▶ **Task statement**: How many lines in the items below contain the word "width"? Reply with the number alone.

▶ **Dataset**:
########

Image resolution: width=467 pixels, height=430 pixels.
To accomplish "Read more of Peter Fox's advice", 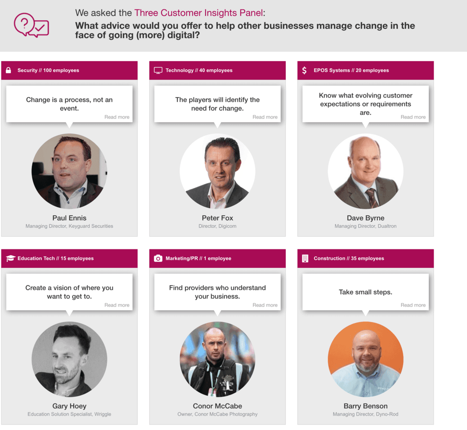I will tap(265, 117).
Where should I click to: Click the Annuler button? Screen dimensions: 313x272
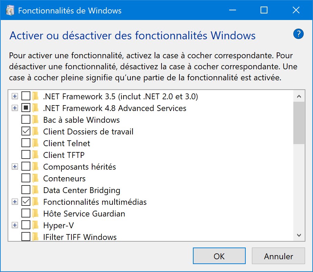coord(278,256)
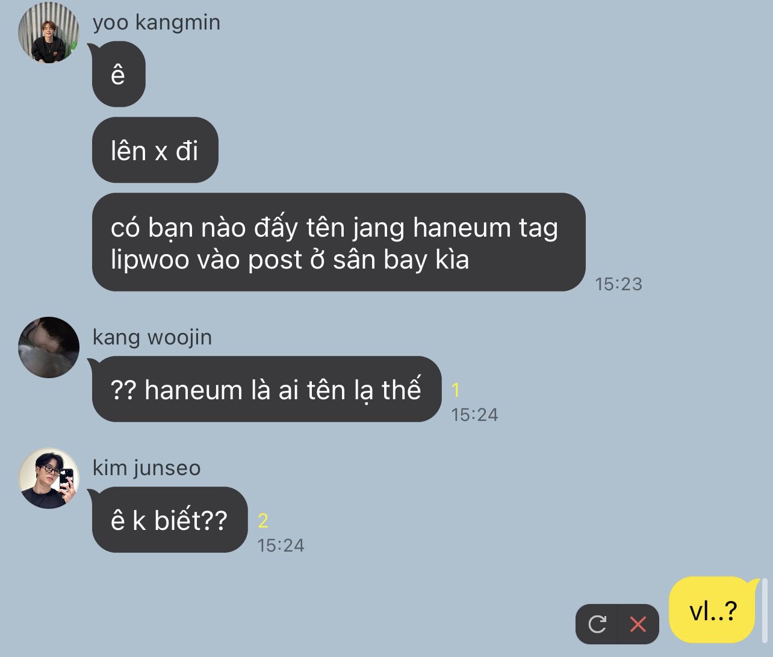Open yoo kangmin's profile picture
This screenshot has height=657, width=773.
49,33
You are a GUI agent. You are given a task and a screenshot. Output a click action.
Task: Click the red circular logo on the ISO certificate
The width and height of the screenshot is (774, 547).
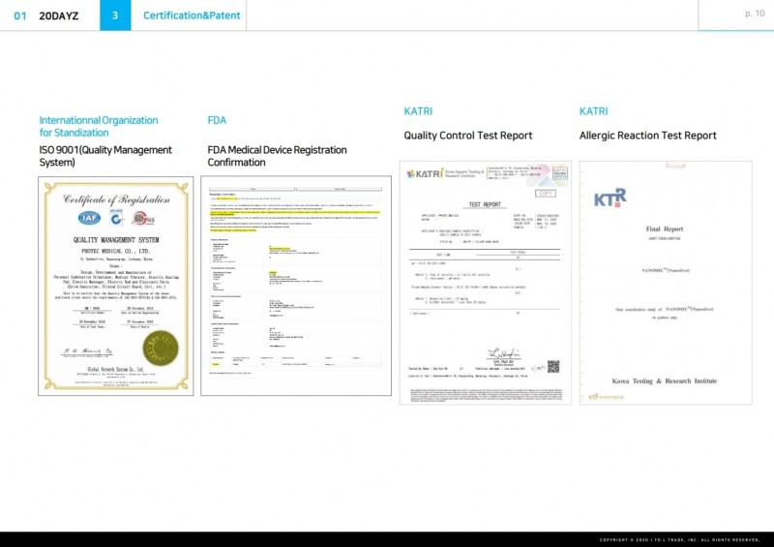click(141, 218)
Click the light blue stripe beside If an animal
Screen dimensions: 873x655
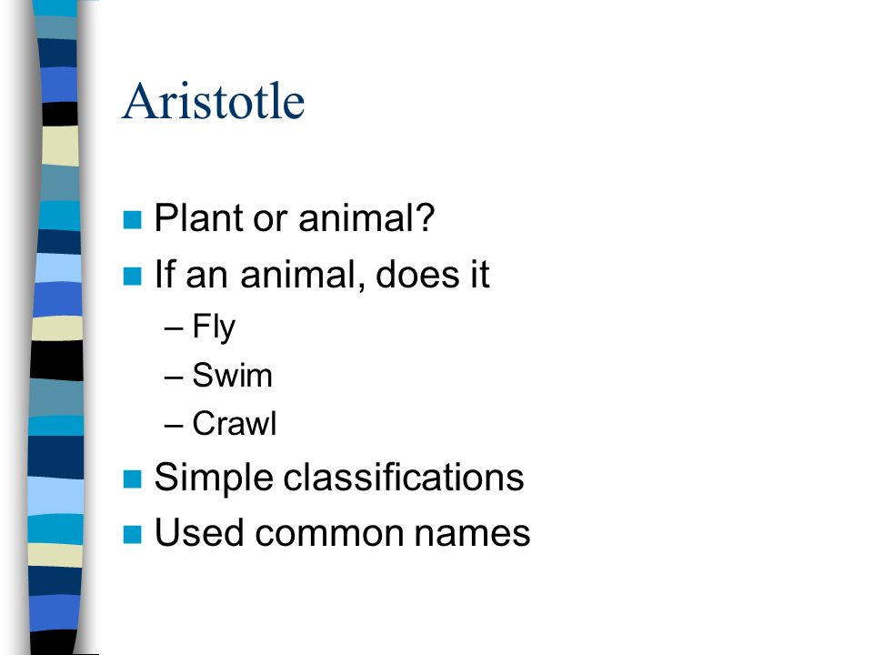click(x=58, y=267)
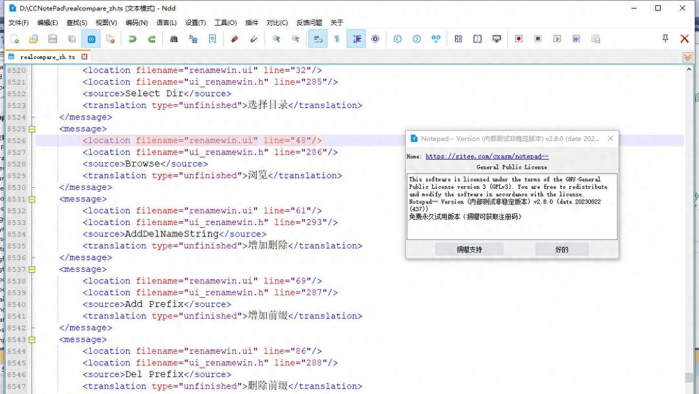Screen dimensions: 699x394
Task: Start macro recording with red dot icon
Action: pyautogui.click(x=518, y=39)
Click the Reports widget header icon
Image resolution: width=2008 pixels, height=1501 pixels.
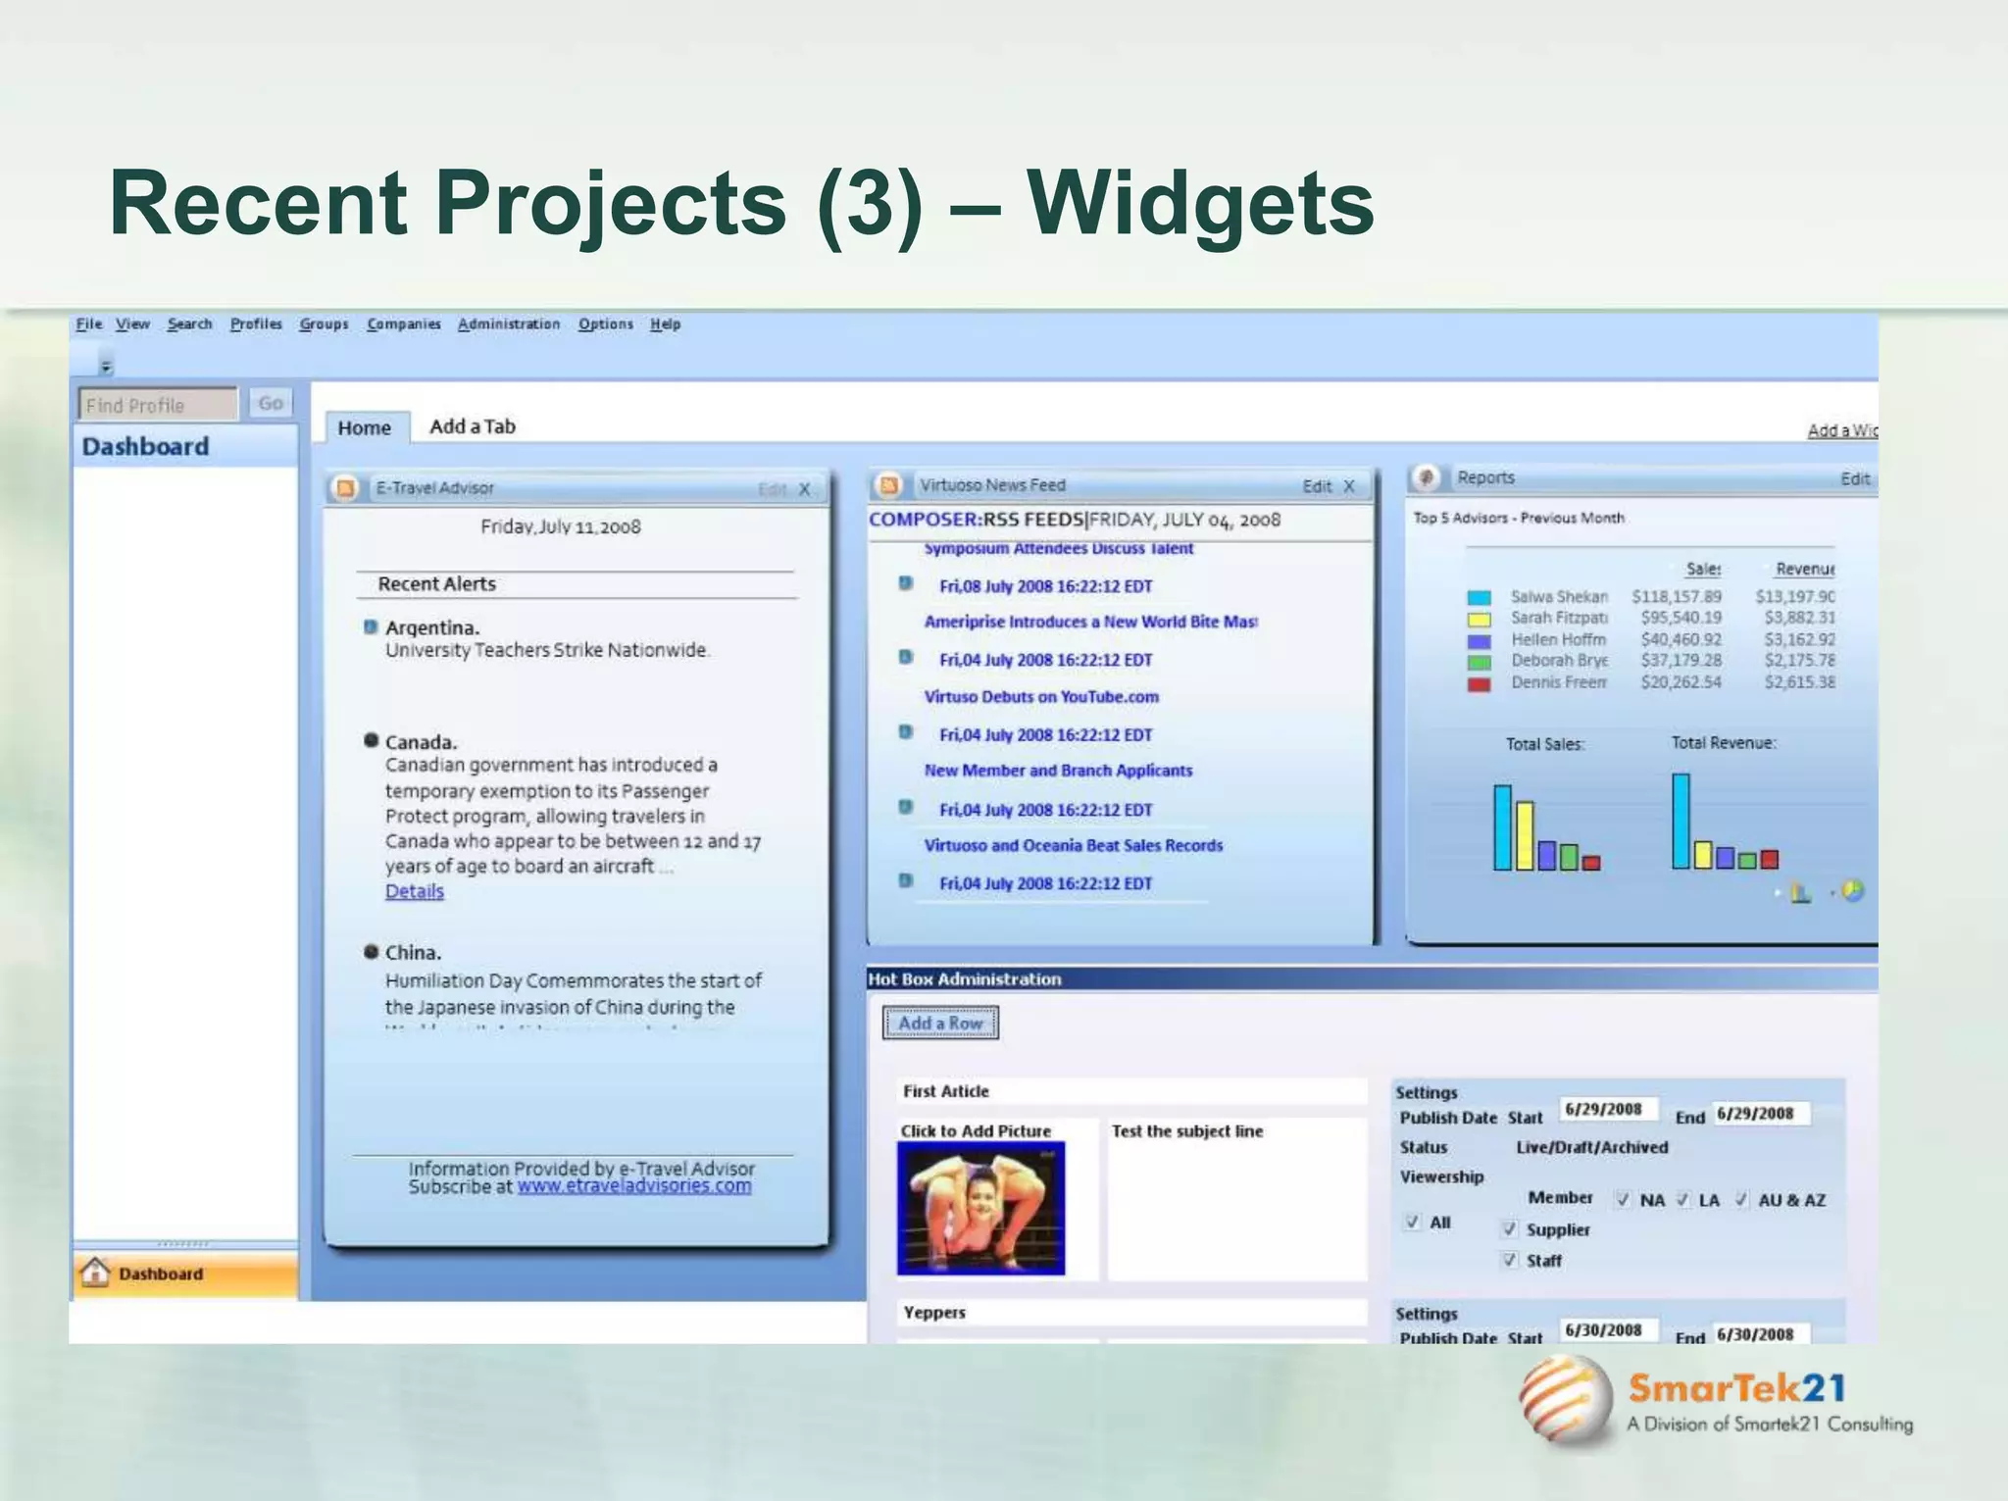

########

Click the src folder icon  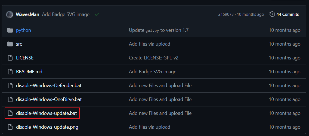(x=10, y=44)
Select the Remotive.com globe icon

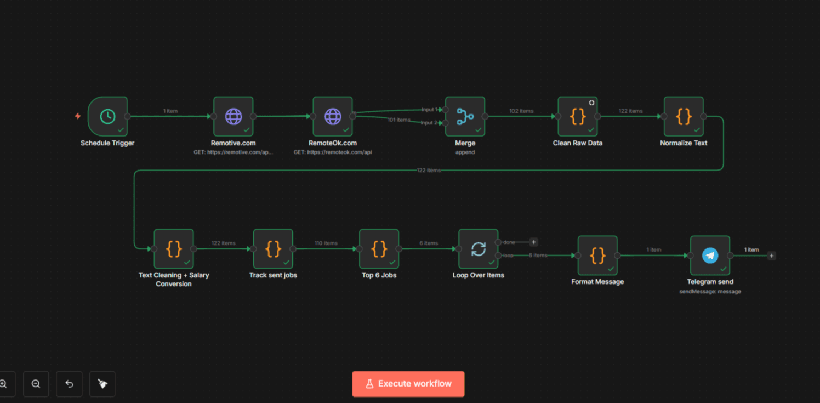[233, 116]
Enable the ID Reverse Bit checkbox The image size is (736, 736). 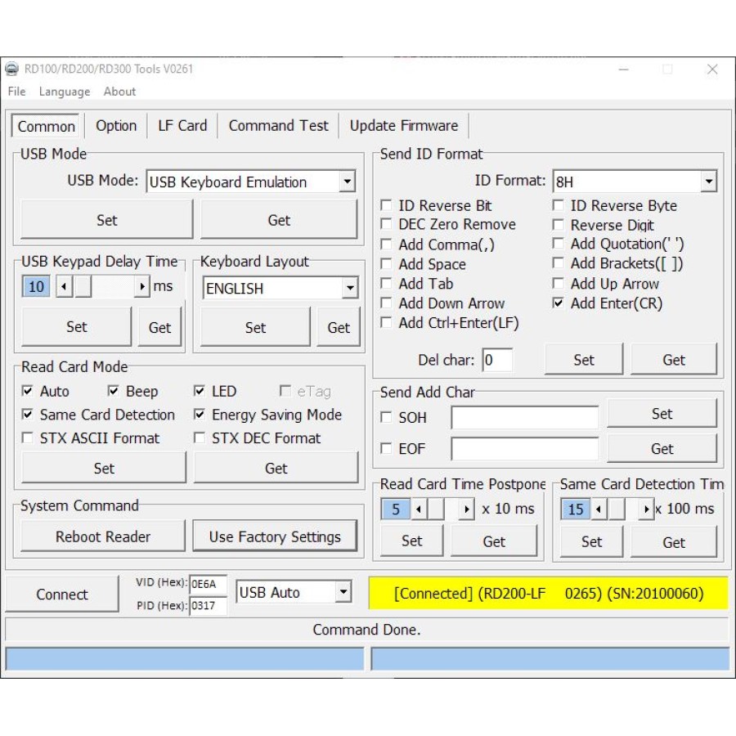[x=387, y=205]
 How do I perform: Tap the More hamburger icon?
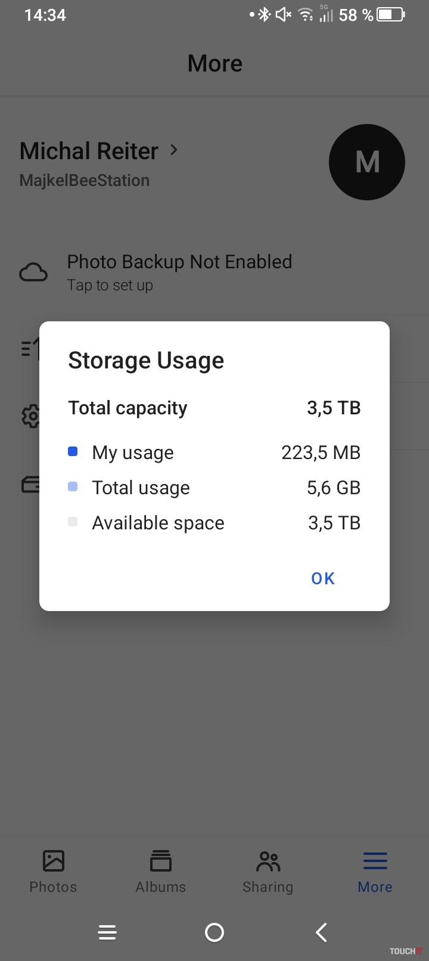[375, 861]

########

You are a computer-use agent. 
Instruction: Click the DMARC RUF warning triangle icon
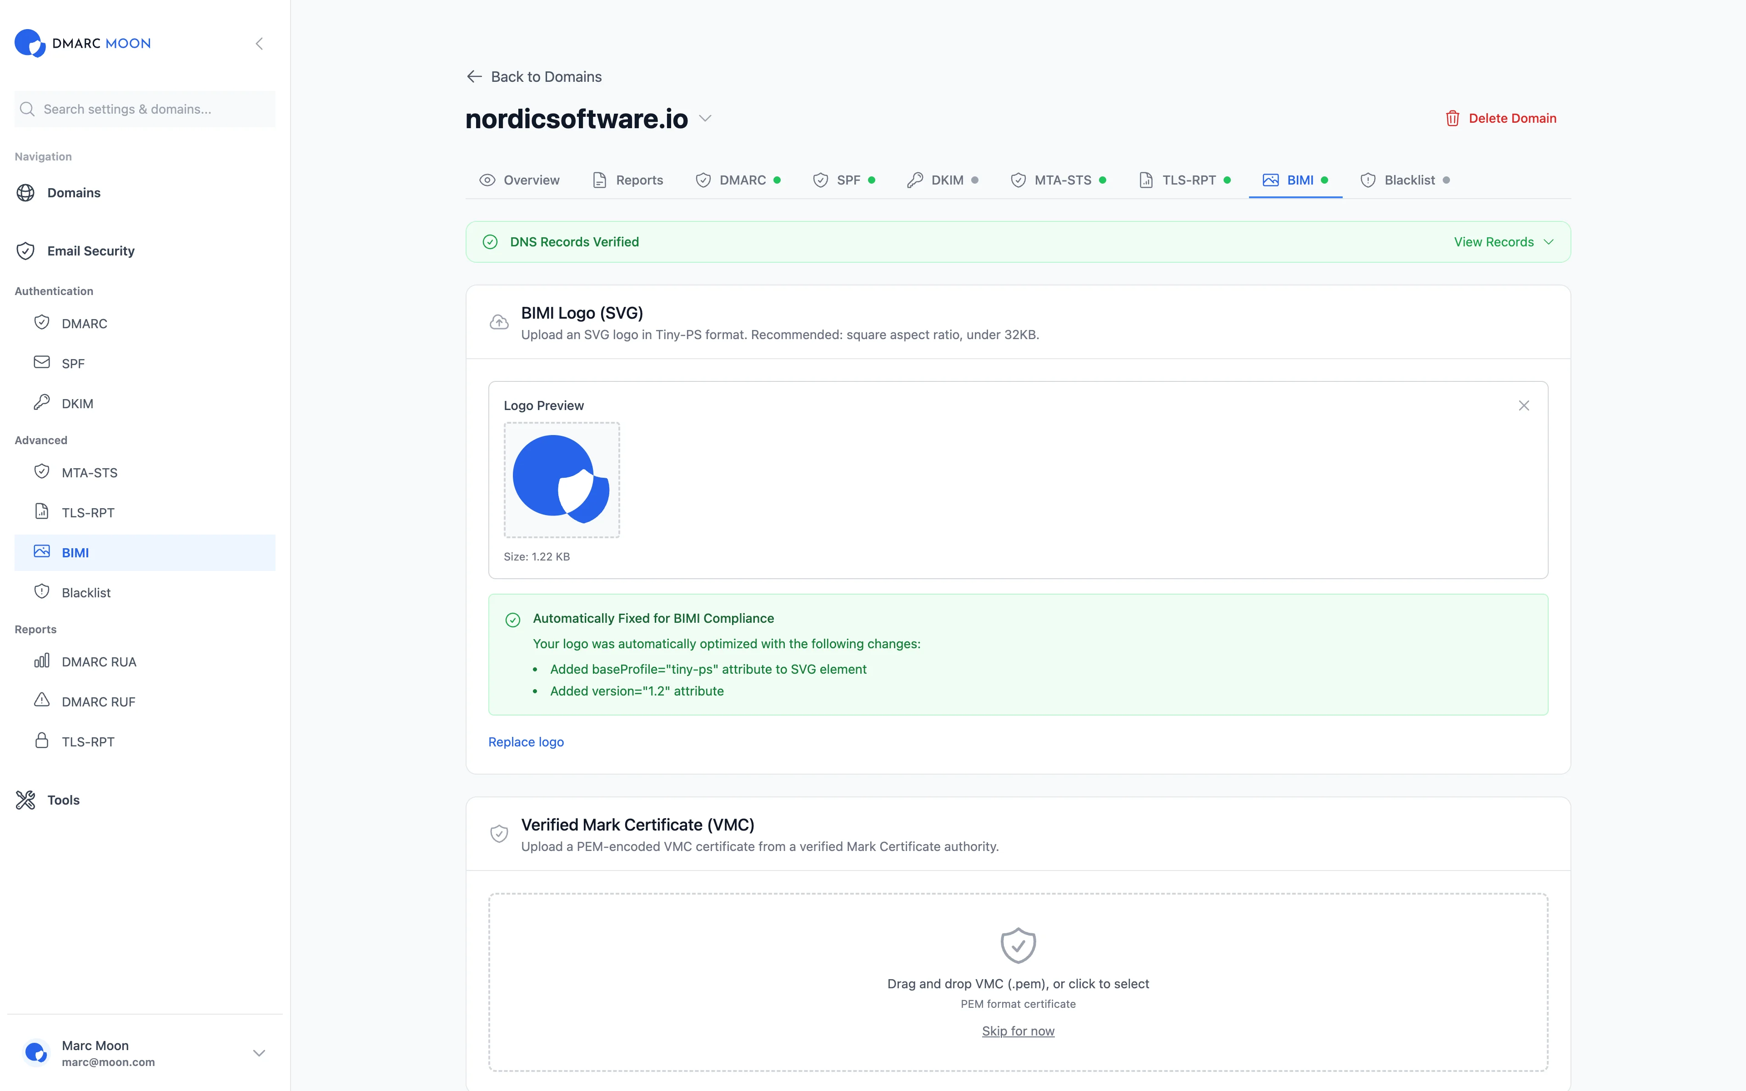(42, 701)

########

▶ **Answer**: 4